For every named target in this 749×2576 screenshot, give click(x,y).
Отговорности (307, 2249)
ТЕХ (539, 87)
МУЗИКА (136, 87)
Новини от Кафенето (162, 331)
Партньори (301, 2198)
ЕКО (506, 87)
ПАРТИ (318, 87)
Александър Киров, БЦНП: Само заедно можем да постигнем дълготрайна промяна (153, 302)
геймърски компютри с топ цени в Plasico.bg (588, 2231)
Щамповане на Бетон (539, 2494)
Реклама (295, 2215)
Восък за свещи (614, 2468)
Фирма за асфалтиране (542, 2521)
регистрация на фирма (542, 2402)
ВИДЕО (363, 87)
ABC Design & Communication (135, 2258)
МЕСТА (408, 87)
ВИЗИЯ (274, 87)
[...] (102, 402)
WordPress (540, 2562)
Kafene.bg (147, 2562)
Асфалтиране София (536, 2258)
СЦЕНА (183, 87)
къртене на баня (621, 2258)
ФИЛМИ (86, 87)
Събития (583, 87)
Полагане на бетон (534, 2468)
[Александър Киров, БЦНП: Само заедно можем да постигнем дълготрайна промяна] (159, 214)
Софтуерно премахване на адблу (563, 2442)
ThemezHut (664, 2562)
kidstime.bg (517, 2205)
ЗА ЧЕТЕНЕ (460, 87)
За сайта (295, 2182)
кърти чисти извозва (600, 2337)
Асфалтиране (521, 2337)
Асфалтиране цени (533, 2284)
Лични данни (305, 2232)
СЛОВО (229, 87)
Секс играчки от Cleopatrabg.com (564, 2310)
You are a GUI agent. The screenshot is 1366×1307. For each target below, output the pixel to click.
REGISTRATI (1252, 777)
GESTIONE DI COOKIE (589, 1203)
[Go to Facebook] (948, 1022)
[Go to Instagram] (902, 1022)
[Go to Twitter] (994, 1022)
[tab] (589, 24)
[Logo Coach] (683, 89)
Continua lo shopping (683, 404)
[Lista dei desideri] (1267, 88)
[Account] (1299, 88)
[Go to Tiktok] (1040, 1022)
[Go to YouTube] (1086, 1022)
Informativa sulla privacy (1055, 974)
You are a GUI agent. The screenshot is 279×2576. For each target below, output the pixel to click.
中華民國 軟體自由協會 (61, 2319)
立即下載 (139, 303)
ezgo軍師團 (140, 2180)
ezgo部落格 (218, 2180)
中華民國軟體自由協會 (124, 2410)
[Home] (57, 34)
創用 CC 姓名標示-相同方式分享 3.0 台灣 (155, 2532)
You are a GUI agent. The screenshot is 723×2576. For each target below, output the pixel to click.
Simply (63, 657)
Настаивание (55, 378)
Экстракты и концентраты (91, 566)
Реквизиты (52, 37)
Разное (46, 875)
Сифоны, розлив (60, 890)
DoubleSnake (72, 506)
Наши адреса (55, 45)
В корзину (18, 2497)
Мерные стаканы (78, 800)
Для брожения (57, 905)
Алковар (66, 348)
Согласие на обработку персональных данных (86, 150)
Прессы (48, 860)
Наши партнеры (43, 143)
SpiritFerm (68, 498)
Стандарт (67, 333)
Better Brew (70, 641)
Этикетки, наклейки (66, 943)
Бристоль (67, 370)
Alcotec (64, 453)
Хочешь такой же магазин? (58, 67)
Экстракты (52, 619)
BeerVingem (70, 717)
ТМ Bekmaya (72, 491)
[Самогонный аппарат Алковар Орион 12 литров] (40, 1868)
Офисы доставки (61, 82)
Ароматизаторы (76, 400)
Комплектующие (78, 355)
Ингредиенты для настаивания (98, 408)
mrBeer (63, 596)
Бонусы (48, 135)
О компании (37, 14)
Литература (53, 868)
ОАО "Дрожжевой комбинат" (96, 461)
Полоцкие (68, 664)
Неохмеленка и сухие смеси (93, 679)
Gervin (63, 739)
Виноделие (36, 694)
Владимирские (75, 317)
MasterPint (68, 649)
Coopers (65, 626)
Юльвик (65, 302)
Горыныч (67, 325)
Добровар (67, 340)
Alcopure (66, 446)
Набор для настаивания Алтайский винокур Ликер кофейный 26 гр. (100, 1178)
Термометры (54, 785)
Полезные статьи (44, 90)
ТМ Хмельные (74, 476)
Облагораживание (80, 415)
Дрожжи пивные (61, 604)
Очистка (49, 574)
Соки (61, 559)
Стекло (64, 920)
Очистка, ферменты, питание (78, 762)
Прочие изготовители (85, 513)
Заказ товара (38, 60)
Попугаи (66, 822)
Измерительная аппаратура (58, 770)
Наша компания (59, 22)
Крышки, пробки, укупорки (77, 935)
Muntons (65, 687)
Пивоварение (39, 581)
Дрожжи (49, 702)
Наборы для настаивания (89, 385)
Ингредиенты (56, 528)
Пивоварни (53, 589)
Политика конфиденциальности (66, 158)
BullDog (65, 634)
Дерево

====================

WHAT THE TASK REQUIRES
When you reach the line with "СЛОВО (229, 87)" in the records above, start writing out lines exactly, and stop once the line with "Continua lo shopping (683, 404)" has been written; include nothing else.

ANSWER TO THIS PROBLEM
СЛОВО (229, 87)
Секс играчки от Cleopatrabg.com (564, 2310)
You are a GUI agent. The screenshot is 1366×1307. For each target below, output the pixel to click.
REGISTRATI (1252, 777)
GESTIONE DI COOKIE (589, 1203)
[Go to Facebook] (948, 1022)
[Go to Instagram] (902, 1022)
[Go to Twitter] (994, 1022)
[tab] (589, 24)
[Logo Coach] (683, 89)
Continua lo shopping (683, 404)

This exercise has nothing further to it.